The adjectives that usually are appended to Corderman`s name are
”controversial” and ”outspoken.” He is a believer in individual responsibility, in tough handgun legislation (though he owns three handguns), and in fighting drugs. He is a giver of speeches and a writer of letters to the editor. A former prosecutor and state legislator, he has been in public service for 18 years, 12 of them as a judge.
”I heard kind things from people I never knew, people for whom I was the only judge they had ever come in contact with, people who felt I had helped them,” Corderman said. ”Until now, I really had no awareness of the lives I had touched or in what ways I had touched them.”

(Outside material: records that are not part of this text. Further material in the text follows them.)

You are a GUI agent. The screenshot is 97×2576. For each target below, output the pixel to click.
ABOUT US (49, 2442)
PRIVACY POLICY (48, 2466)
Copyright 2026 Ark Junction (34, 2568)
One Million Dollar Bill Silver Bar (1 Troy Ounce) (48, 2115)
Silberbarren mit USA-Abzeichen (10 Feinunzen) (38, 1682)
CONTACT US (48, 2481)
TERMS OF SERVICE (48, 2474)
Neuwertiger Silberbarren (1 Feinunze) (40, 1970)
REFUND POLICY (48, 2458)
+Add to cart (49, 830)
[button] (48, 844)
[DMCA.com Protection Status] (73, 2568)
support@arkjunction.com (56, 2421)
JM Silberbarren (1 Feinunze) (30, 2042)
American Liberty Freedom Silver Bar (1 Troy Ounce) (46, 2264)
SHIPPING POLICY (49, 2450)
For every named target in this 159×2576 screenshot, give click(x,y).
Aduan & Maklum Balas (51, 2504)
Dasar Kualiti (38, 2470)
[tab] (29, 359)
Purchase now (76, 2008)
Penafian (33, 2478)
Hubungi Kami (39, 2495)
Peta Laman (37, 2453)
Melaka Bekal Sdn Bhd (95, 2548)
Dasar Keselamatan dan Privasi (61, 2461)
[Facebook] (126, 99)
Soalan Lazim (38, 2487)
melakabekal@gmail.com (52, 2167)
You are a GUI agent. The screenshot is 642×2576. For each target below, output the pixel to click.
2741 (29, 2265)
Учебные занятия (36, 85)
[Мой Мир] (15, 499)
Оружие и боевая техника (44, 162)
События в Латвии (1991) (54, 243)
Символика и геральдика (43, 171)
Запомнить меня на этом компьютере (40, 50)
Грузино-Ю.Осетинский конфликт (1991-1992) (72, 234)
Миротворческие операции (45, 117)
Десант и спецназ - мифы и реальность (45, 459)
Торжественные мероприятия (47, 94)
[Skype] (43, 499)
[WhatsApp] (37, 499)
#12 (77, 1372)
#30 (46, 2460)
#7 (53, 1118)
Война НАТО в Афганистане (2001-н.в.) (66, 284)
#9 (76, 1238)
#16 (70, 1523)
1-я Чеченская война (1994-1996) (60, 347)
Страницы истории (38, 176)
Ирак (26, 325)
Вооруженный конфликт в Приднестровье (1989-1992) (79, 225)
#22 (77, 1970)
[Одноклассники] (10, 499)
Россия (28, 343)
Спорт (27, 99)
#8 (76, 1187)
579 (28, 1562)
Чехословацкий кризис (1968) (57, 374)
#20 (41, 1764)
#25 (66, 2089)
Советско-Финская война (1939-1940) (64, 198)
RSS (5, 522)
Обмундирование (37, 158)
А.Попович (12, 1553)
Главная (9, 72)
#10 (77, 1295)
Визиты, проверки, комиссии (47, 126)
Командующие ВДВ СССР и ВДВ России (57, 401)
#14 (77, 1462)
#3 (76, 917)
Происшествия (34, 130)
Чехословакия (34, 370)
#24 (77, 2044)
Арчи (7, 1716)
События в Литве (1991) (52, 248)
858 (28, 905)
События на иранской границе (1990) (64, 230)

We forget about that when we hear that a judge has been bombed. We think only of all those people that he has angered over the years. We forget all the good he has done, all the lives he may have saved by donning a black robe and making the tough decisions.
”They are portraying me as tough, but I give people a chance all the time,” he said. ”I modify sentences all the time. I give people a chance to take a different path.”
A couple of years ago, when pro-gun groups were making life tough on Corderman and trying to get him off the bench, he was asked in an interview if he would keep on fighting. He answered without hesitation. Enemies sought ”to intimidate me, to silence me, but they are not going to do that,” he said. He was a judge and that is what he would remain.
Six days after a bomb went off in his hands, he was asked if he would remain a judge.
This time, he paused.
”This . . ., ” he said. ”This is a real fragile time for me. I am trying to do just what I have to do each day. Today, for instance, I paid my real estate taxes.” He laughed a small laugh.
”I . . . I don`t know about tomorrow,” Corderman said. ”I don`t care about tomorrow. I just want to take my time. And enjoy my todays.”